Deborah Levy – to be “gentle but not fragile”

On October 11, 2022 member Elaine B. presented on playwright and author Deborah Levy. As an exiled South African living in the UK and as a daughter with an absent father, Levy has felt as an outsider both in South Africa and in England.

Deborah Levy, who is now 63, started her literary career early, working as a writer with a travelling theatrical group – editing scripts on the fly to meet cast and director needs. Later, she wrote her own plays, poetry, non-fiction and fiction. Two of her plays dramatize famous cases of the psychoanalyst Freud, whose work is an influence for the author.

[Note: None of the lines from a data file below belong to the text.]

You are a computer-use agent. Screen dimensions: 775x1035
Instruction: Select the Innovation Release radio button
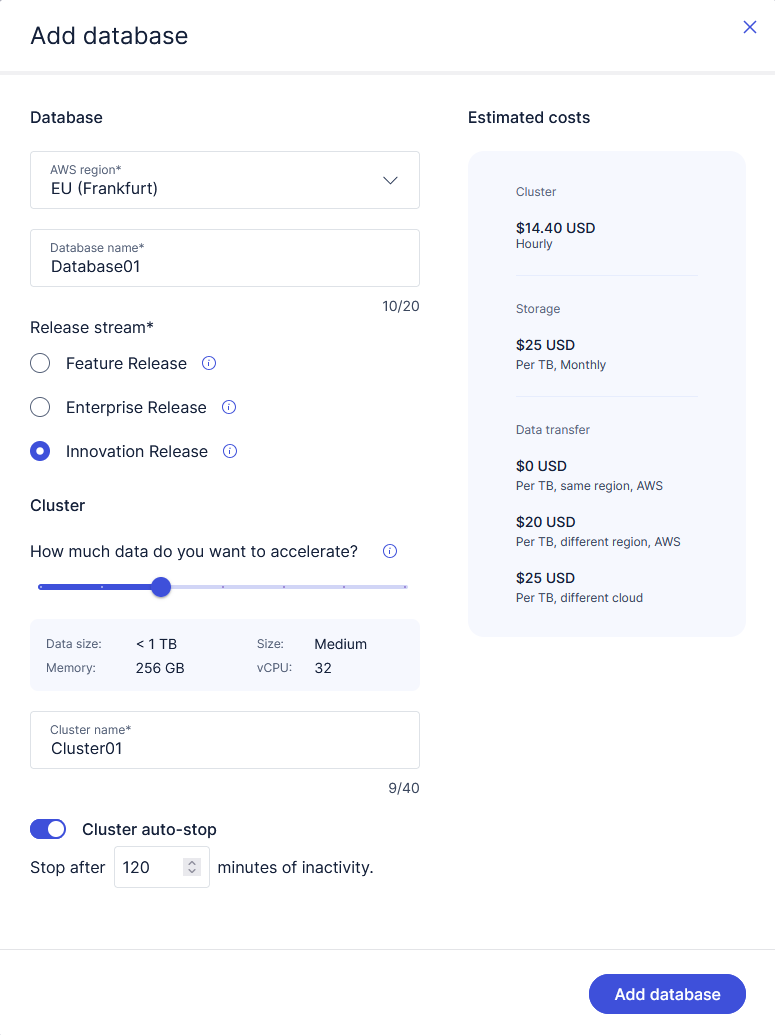pos(40,451)
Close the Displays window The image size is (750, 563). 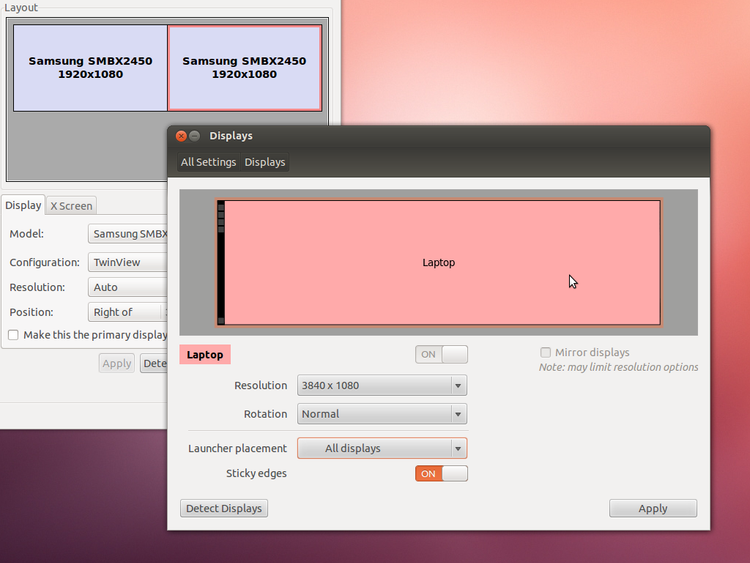point(181,136)
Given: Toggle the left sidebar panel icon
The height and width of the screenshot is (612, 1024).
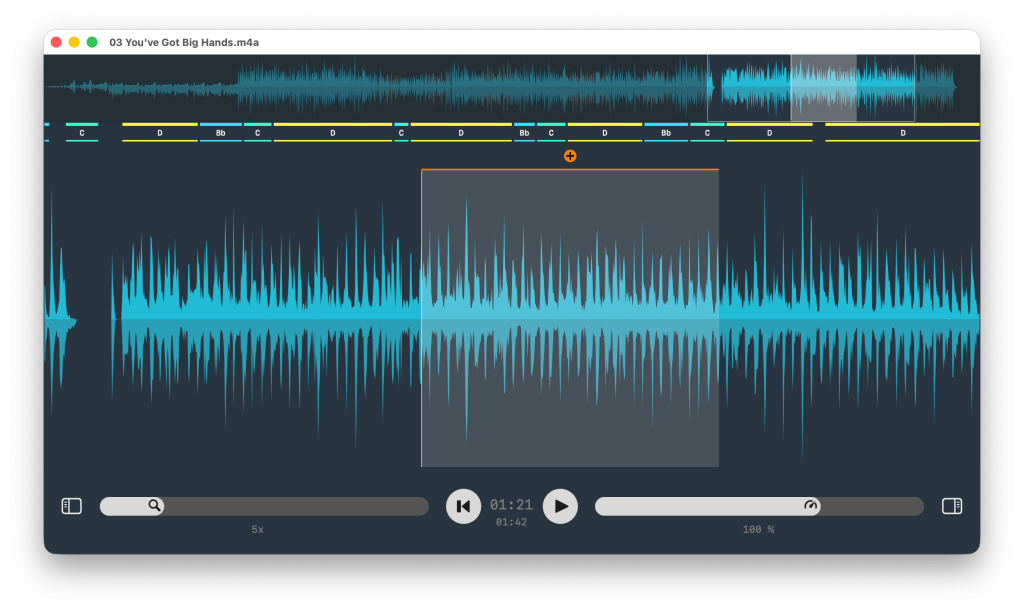Looking at the screenshot, I should tap(71, 506).
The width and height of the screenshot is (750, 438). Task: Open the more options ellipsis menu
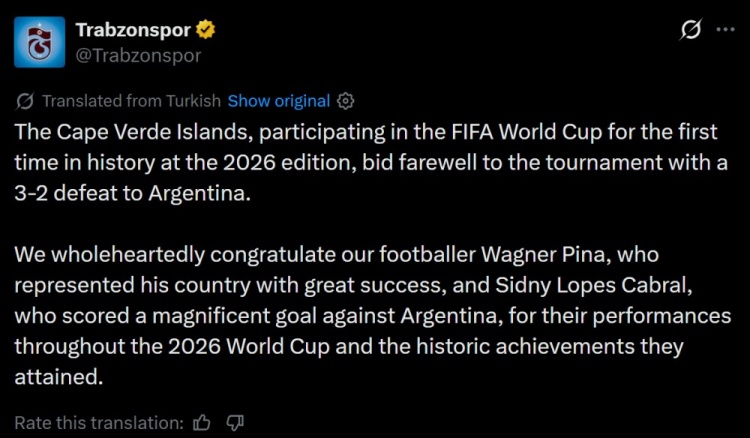[725, 30]
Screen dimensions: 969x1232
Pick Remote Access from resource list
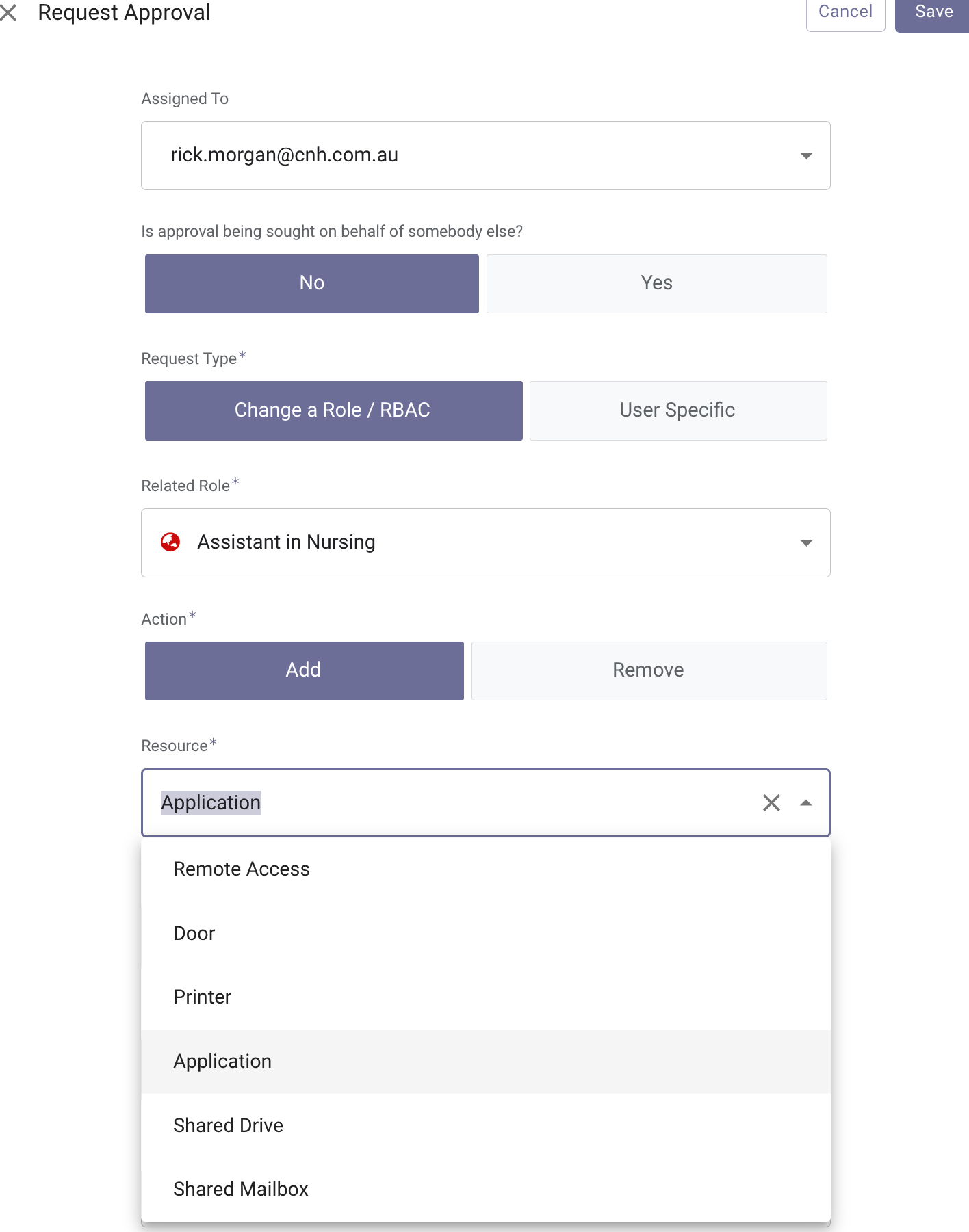click(x=242, y=869)
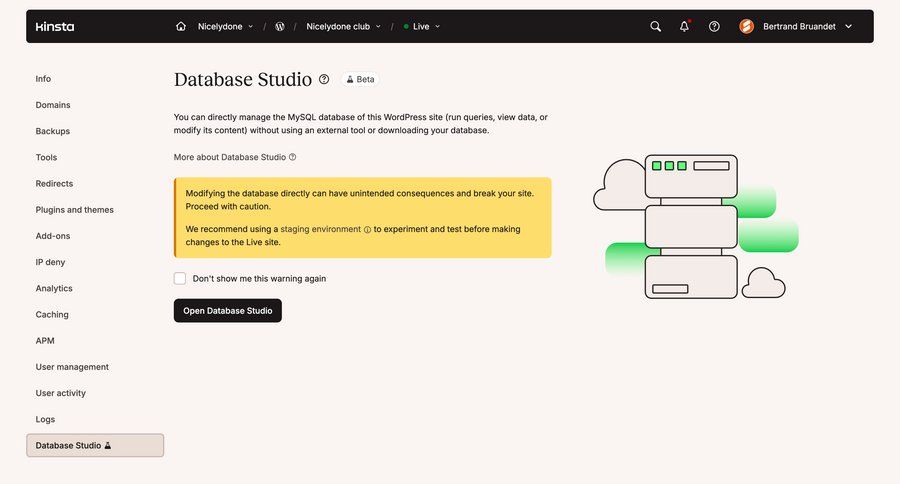Click the Kinsta logo
Image resolution: width=900 pixels, height=484 pixels.
(54, 27)
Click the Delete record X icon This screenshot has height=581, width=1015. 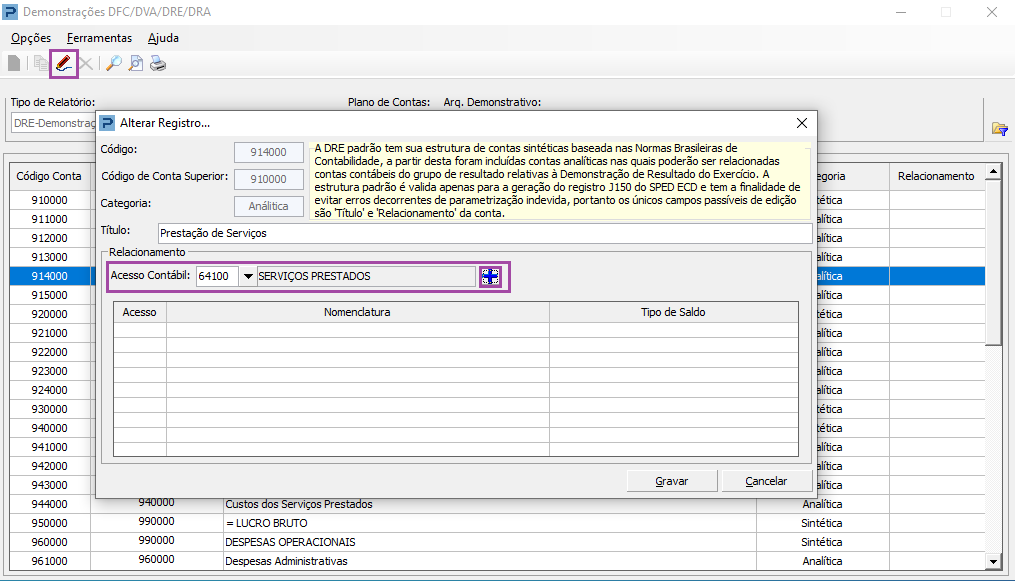click(85, 62)
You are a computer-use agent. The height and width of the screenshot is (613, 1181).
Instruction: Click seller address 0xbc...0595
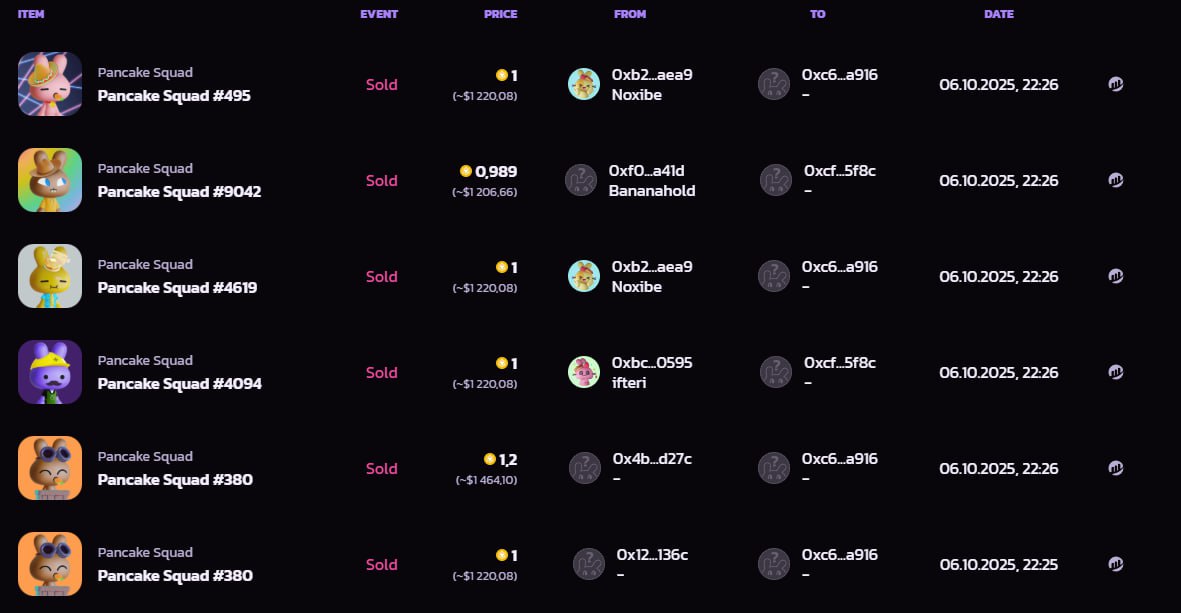point(652,362)
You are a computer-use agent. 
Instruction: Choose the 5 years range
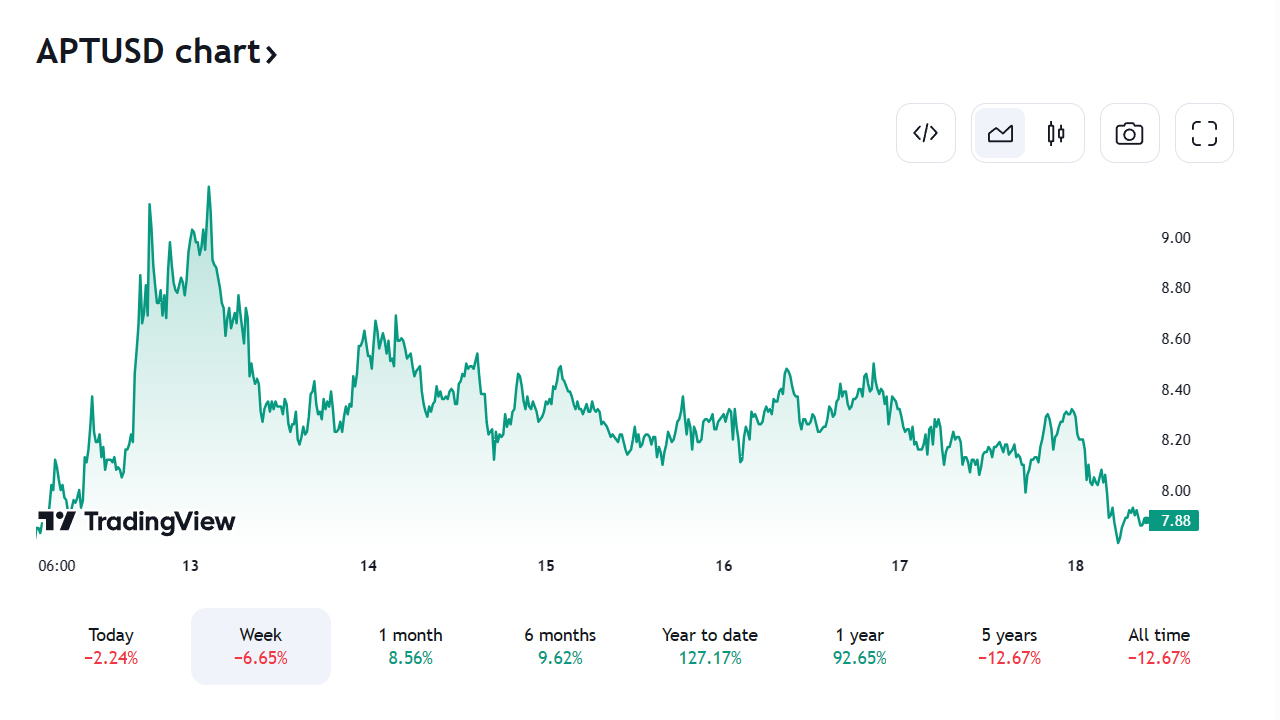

Elaine gave readings and commentary on Levy’s auto-fiction trilogy, consisting of Things I Don’t Want to Know, The Cost of Living, and Real Estate. These books explore the difficult and emotionally messy business of being an outsider, a lonely child, an author, a wife, an ex-wife, a mother and a daughter to dying mother. The trilogy ends with hope that women can find a warm home in the world. Elaine particularly liked The Cost of Living, wherein life is described as speeding up after 50, with end of a marriage and the death of a parent.

Elaine next gave a brief reading from Black Vodka – a collection of Levy’s short stories. Elaine described these works as stories about desire and death.

Levy’s focus on a childhood with an absent father, on shame, on death and on desire show the influence of Freud, who she describes as an artist as well as a doctor. Elaine allowed Ms. Levy to explain this herself, playing a video of Deborah Levy from the Singapore Writers Festival (2015).

In summary, Elaine gave us an author who uses her own experiences to express the complex world of living as a woman in the last 63 years, being “gentle but not fragile”.